Ivanov und Šklovskij sind übrigens nicht die einzigen Autoren, die sich um das Thema Chemiekrieg annahmen, um es als Abenteuerroman zu verarbeiten. In Giperboloid inženera Garina (Der Hyperboloid des Ingenieurs Garin) von Aleksej N. Tolstoj, dessen erster Teil zeitgleich mit Iprit, 1925, in der Zeitschrift Krasnaja nov’ erschienen ist, geht es ebenfalls um chemische Waffen. Tolstojs Roman erzählt in einem zwischen Paris, Moskau und Petersburg stattfindenden Thriller von Industrie- und Wissenschaftsspionage um die Entwicklung chemisch-synthetischer Wunderwaffen in der Sowjetunion, und von Kampfgasen in westlicher Hand, wörtlich ist auch vom „Senfgas“ („gorčičnyj gaz“)37 die Rede. Tolstoj bereitet das Kampfgasmaterial als Thriller auf und lässt im Genre wissenschaftliche Phantastik bzw. Science-Fiction38 die Sowjetunion mit der Erfindung einer Wunderwaffe (dem „Giperboloid“) siegreich aus dem Wettlauf hervorgehen. Dagegen bleibt bei Ivanov/Šklovskij die Metaisierung keineswegs im oben dargelegten Sinn der Bezugnahme des erzählten Abenteuers auf einen ideologisch motivierten Aufruf zum Erzählen aktueller Themen im Abenteuerschema, auf der Ebene des Erzählten.

● ● ● ● ●

_Aufgaben:_
1 - Beantworten Sie anhand des Auszugs über den Chemiekrieg im Abenteuerroman:
(a) In welcher Zeitschrift erschien der erste Teil von Tolstojs Roman?
(b) Zwischen welchen Städten spielt der Thriller?
(c) Wie heißt die Wunderwaffe, mit der die Sowjetunion siegreich aus dem Wettlauf hervorgeht?
2 - Wie könnte der Auszug über den Chemiekrieg im Abenteuerroman weitergehen? Schreiben Sie ihn nach dem letzten Satz fort.

● ● ● ● ●

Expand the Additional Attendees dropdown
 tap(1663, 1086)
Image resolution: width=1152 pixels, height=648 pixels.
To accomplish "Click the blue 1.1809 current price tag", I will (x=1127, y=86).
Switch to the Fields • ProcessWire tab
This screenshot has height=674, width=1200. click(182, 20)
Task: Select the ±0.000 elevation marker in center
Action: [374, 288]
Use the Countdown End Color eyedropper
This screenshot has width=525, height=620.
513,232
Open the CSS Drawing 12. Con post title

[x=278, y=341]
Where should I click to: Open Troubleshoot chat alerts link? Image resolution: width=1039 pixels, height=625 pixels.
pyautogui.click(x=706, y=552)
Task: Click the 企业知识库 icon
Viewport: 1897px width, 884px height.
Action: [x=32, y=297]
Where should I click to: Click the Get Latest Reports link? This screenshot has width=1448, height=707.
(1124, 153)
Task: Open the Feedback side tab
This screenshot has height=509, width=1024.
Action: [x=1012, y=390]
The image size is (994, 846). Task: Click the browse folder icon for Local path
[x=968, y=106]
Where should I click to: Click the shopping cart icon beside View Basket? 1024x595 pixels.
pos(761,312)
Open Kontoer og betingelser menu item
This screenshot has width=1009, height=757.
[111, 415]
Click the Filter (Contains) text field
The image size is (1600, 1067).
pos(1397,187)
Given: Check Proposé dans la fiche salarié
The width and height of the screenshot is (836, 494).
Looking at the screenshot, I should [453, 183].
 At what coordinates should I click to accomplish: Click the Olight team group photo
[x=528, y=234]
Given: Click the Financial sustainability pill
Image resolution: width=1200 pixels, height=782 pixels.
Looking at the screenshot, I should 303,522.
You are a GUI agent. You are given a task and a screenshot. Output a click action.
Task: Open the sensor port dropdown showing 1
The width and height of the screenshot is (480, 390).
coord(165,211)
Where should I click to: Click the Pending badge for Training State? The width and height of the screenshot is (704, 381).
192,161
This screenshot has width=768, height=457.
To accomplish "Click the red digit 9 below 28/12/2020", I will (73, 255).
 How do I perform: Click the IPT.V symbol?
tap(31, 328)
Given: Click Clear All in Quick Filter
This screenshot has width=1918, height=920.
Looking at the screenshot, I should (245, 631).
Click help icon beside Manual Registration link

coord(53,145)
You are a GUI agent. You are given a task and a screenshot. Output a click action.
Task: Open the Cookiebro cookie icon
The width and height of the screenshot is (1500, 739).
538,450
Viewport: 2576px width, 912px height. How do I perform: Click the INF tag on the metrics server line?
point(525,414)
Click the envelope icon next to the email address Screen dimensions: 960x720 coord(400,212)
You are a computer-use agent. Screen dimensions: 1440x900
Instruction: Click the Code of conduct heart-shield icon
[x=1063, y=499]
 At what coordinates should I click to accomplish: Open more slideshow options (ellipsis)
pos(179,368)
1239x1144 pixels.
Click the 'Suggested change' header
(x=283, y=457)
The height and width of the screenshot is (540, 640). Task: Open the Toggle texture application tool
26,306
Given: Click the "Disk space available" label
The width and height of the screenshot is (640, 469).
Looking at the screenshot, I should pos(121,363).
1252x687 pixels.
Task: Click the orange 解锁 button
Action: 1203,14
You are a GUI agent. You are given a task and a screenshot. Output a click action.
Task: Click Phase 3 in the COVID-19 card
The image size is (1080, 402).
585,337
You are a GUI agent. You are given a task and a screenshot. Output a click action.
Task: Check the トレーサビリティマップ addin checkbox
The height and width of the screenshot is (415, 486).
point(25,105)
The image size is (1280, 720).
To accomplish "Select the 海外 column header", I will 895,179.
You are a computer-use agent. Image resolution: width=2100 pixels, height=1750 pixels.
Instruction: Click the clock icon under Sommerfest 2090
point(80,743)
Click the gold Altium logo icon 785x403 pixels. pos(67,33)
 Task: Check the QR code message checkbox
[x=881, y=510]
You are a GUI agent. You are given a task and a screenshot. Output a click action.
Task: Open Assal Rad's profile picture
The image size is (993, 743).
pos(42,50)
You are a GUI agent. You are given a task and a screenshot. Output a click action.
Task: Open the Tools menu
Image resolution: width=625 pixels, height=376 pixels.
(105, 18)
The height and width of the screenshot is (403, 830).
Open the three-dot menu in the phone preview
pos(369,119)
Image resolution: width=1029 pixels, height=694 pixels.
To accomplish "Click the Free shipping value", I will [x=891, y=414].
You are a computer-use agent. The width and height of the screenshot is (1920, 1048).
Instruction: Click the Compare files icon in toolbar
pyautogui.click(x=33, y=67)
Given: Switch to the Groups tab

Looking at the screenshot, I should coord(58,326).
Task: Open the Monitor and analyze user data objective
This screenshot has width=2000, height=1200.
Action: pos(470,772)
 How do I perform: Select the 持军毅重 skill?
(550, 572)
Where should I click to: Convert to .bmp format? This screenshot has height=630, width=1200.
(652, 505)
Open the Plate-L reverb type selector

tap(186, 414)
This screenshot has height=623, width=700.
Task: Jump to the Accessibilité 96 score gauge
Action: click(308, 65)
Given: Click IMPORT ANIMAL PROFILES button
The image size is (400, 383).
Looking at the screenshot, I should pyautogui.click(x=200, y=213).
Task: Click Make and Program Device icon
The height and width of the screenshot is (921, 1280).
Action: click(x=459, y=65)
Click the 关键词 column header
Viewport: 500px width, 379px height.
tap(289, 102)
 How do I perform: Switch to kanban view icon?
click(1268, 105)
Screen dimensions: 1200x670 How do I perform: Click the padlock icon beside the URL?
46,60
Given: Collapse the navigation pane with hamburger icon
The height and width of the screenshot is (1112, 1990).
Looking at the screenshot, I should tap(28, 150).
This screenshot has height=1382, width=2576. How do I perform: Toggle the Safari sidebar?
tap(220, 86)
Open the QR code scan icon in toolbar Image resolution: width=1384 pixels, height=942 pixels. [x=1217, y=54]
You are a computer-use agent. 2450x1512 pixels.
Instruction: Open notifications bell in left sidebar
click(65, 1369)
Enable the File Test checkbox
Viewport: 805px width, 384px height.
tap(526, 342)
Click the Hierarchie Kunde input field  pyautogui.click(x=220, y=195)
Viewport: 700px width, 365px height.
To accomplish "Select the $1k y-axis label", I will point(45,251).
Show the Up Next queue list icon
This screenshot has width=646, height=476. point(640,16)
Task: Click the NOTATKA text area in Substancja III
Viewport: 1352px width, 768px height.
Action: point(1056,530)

● ● ● ● ●

_Erwartete Antworten:_
1 -
(a) In der Zeitschrift Krasnaja nov’.
(b) Zwischen Paris, Moskau und Petersburg.
(c) „Giperboloid“.

2 -
Dafür ist zunächst auffällig, wie das Material bzw. das Thema selbst durch verdinglichende Konkretisierung in abenteuerliche Objekthaftigkeit gewandelt wird. Hier ist zunächst die vor dem Hintergrund der eben skizzierten Aktualität des Themas Chemiekrieg eher bescheiden anmutende metafiktionale Passage zu erwähnen, mit der in der Schlusspassage des Romans der durchaus überschaubare Besitz des nunmehr wieder in seinem sibirischen Dorf lebenden Helden inventarisiert wird, zu dem „zwei [dort] herumliegende Zeitschriften“ gehören, „aus denen er anhand von Erzählungen Kenntnis über den berüchtigten chemischen Krieg schöpfte.“39 Im Hinweis auf diese Ausstattung manifestiert sich, wie in einem Postskriptum, der Nachweis der unmittelbaren Wirkung von fiktionaler Literatur („Erzählungen“) auf das Handeln des einfachen Mannes. War das Handeln des Protagonisten, so muss man sich am Ende fragen, also doch nicht ganz so ‚unschuldig‘, mechanisch motiviert? Hätte er die einschlägigen Passagen nicht gelesen, so kann man, bei allem Zweifel, ob der sehr begrenzt alphabetisierte Protagonist dazu in der Lage war, von der vorletzten Seite des Romans nun den Rückschluss wagen, wäre er nicht zum Kontakt mit den Chemiemagnaten der westlichen Welt in der Lage gewesen.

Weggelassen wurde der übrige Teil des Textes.